5. The vehicle seat caudal vertebra support structure of claim 2, wherein: the position that supporting component (3) corresponds second connection piece (23) and fifth connection piece (27) all is equipped with push pedal (31), is equipped with bar hole (32) on push pedal (31), between second connection piece (23) and first connection piece (22) and third connection piece (24) to and all articulated through rivet (20) between fifth connection piece (27) and fourth connection piece (26) and sixth connection piece (28), each the middle part sliding support of rivet (20) is in bar hole (32) that correspond push pedal (31).

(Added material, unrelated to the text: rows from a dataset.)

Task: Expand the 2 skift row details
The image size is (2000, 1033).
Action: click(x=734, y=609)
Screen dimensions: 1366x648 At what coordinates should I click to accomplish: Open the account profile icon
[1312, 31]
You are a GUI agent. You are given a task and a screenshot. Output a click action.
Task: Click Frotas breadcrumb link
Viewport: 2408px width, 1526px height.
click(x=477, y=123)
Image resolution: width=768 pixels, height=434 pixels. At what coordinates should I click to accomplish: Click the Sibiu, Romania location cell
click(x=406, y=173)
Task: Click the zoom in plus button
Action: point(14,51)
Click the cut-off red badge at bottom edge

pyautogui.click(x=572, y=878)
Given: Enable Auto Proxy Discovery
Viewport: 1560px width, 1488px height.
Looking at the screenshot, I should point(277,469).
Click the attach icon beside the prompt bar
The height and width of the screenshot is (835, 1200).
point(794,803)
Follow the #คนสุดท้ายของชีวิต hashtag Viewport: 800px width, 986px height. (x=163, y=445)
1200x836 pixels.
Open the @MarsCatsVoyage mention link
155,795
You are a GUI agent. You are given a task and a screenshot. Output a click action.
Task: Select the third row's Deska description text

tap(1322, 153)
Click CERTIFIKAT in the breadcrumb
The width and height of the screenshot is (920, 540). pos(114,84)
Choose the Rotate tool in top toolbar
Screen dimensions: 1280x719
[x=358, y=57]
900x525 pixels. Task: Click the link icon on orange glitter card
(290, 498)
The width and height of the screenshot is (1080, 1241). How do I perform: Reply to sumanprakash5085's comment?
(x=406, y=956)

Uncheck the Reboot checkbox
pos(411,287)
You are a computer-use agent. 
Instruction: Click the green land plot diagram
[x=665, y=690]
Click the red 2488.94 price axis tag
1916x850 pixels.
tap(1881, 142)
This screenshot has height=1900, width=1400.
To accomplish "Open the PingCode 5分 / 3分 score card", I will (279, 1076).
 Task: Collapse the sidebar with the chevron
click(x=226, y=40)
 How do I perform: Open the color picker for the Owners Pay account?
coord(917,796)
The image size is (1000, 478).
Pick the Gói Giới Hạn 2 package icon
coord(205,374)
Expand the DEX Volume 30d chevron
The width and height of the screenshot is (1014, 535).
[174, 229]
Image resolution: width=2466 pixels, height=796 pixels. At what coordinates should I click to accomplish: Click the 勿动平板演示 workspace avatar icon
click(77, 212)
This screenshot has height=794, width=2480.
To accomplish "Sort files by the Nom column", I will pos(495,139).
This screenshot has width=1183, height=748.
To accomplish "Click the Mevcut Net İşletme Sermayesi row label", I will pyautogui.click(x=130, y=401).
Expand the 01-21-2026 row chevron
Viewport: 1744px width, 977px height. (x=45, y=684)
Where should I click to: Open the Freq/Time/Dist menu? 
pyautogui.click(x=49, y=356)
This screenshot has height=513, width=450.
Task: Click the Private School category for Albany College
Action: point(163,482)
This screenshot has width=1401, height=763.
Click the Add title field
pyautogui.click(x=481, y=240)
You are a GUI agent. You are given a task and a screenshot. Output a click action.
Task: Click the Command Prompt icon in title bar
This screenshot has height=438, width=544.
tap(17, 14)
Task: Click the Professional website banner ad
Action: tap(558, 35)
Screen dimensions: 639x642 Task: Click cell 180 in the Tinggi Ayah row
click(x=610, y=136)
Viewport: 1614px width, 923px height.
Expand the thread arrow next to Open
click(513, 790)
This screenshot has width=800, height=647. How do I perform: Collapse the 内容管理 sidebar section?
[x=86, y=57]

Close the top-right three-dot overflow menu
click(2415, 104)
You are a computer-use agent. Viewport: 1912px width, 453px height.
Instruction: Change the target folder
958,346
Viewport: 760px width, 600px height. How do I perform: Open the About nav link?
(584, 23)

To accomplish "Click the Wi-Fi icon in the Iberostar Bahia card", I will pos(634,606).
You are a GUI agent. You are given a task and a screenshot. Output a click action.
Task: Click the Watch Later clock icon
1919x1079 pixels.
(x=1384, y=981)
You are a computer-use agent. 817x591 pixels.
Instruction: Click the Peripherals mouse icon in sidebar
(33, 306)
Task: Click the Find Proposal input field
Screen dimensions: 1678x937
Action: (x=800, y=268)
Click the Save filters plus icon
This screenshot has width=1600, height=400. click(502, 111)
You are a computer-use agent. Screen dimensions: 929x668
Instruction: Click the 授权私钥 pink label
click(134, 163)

6. The vehicle seat caudal vertebra support structure of claim 5, wherein: the supporting part (3) is of an arc-shaped plate-shaped structure, a positioning lug (33) is arranged on the rear side of the supporting part, a connecting groove (34) is arranged on the positioning lug (33), and an inserting piece (35) matched with the connecting groove (34) is arranged at the end part of the push plate (31).

7. The vehicle seat caudal vertebra support structure of claim 2, wherein: the rear side of the supporting part (3) is symmetrically provided with two groups of linkage mechanisms (2), and the two groups of linkage mechanisms (2) are distributed along the height direction of the backrest (1).

8. The vehicle seat caudal vertebra support structure of claim 7, wherein: the lower end of the backrest (1) is provided with a rotating shaft (12) extending along the width direction of the backrest, and the rotating shaft (12) is positioned between the two groups of linkage mechanisms (2).

9. The vehicle seat caudal vertebra support structure of claim 4, wherein: the motor (41) is fixed on the side of the backrest (1), and the motor (41) is in power connection with the gear box (42) through a flexible shaft (44).

10. The vehicle seat caudal vertebra support structure of claim 1, wherein: the linkage mechanism (2) is a fork type lifting mechanism.